AKRON - The Rev. Rex Humbard was remembered yesterday at a memorial service for a ministry that grew from revival tents to the new medium of television, a pioneer who reached a worldwide audience larger than any evangelist in the 1970s.
About 550 people gathered for Mr. Humbard's "Home Going Celebration" at Stan Hywet Hall and Gardens, just a few miles from the Cathedral of Tomorrow, a 5,000-seat nondenominational where he broadcast Sunday services.
"Rex was focused on one thing: to tell people they need to be saved," said Mr. Humbard's brother-in-law Wayne Jones, who worked in the televangelist's ministry.
Mr. Humbard, 88, died Sept. 21 at a South Florida hospital.
The memorial service was held outdoors under a large white tent, a fitting setting for the former itinerant preacher.
After a decade preaching on the road, Mr. Humbard settled in Akron in 1952, the same year he saw one of the first television programs broadcast live in northeast Ohio.
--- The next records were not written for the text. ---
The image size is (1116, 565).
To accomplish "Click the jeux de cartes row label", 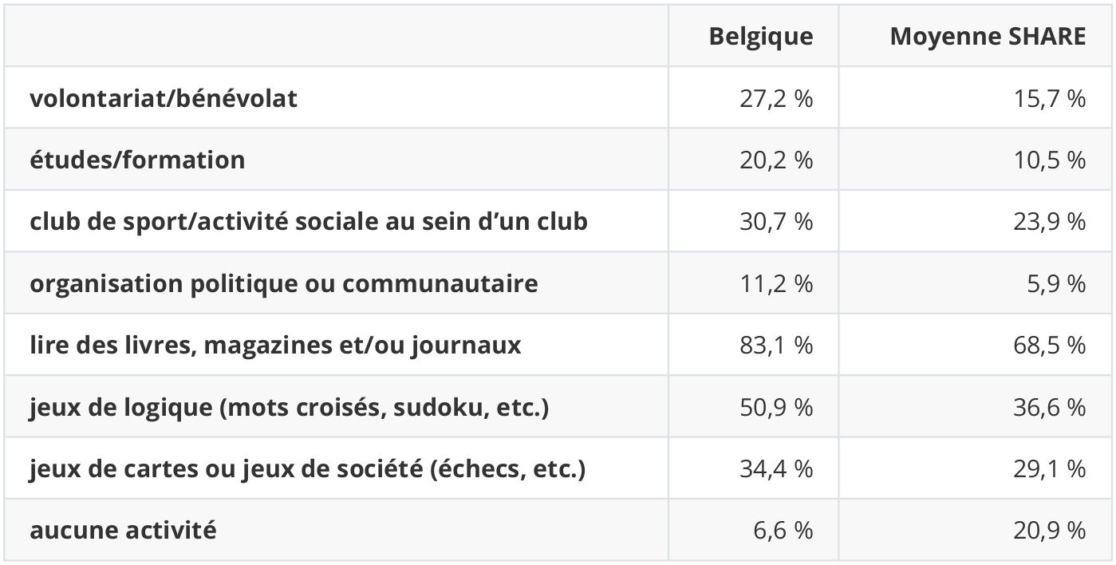I will tap(307, 468).
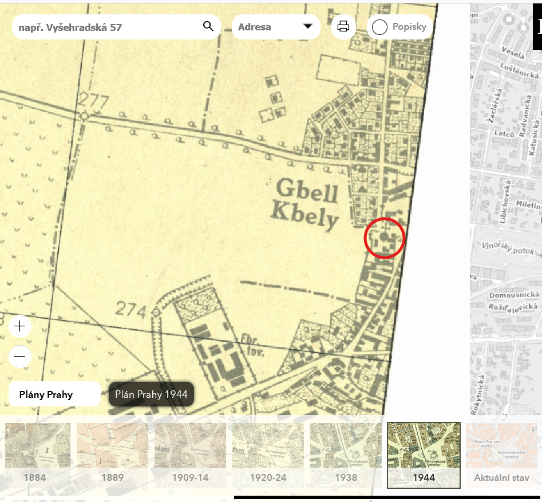Select the 1889 map thumbnail
Screen dimensions: 542x502
[x=112, y=455]
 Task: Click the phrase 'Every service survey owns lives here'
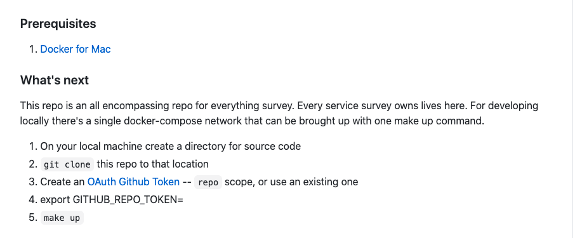coord(383,106)
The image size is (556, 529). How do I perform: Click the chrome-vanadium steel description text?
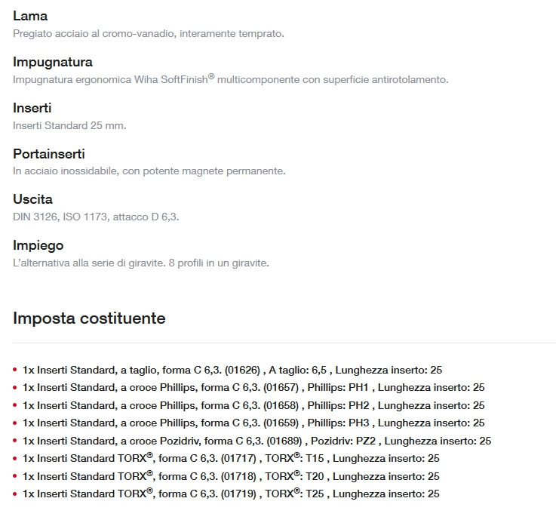tap(149, 33)
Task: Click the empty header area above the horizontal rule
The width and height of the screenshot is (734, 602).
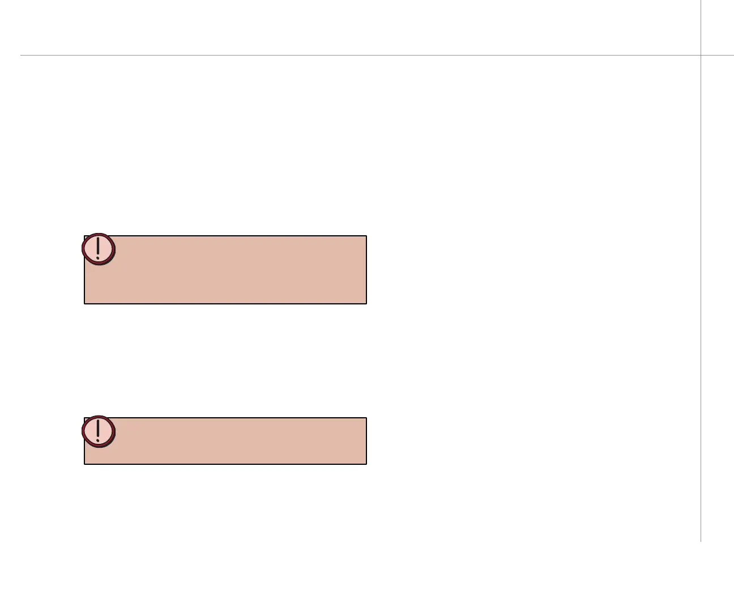Action: [x=360, y=27]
The son of Pentecostal evangelists, Mr. Humbard saw the power of television, Mr. Jones said, recalling how Mr. Humbard visited a TV station manager a dozen times - refusing to give up on his vision - before he agreed to put him on the air.
Mr. Humbard began with a renovated theater in 1953 and later the $4 million domed Cathedral of Tomorrow.
The broadcast, also called Cathedral of Tomorrow, developed into a mixture of preaching and music, with Humbard's wife, Maude Aimee, an accomplished gospel singer, and the Cathedral Quartet as regular performers. The Humbards' children also performed.
By 1979, the show was broadcast in the United States, Canada, Europe, the Middle East, Far East, Australia, and Latin America. His syndicated program appeared on more TV stations in America than any other program by 1970.
The preacher's rose-covered casket was carried in to a bagpiper playing "Amazing Grace," and televangelist Benny Hinn led the funeral service.
Richard Roberts, son of preacher Oral Roberts, spoke and thanked the Humbard family for what they've meant to his family. A letter from Pat Robertson, founder of the Christian Coalition, was read. He noted that Mr. Humbard, at the height of his popularity, was "America's preacher."
Elizabeth Humbard spoke of her father's love for his family and recalled as a child sitting in his office in her pajamas on Saturday evenings as he prepared his sermon for the next day.
Burial was planned for today at Rose Hill Burial Park in Akron.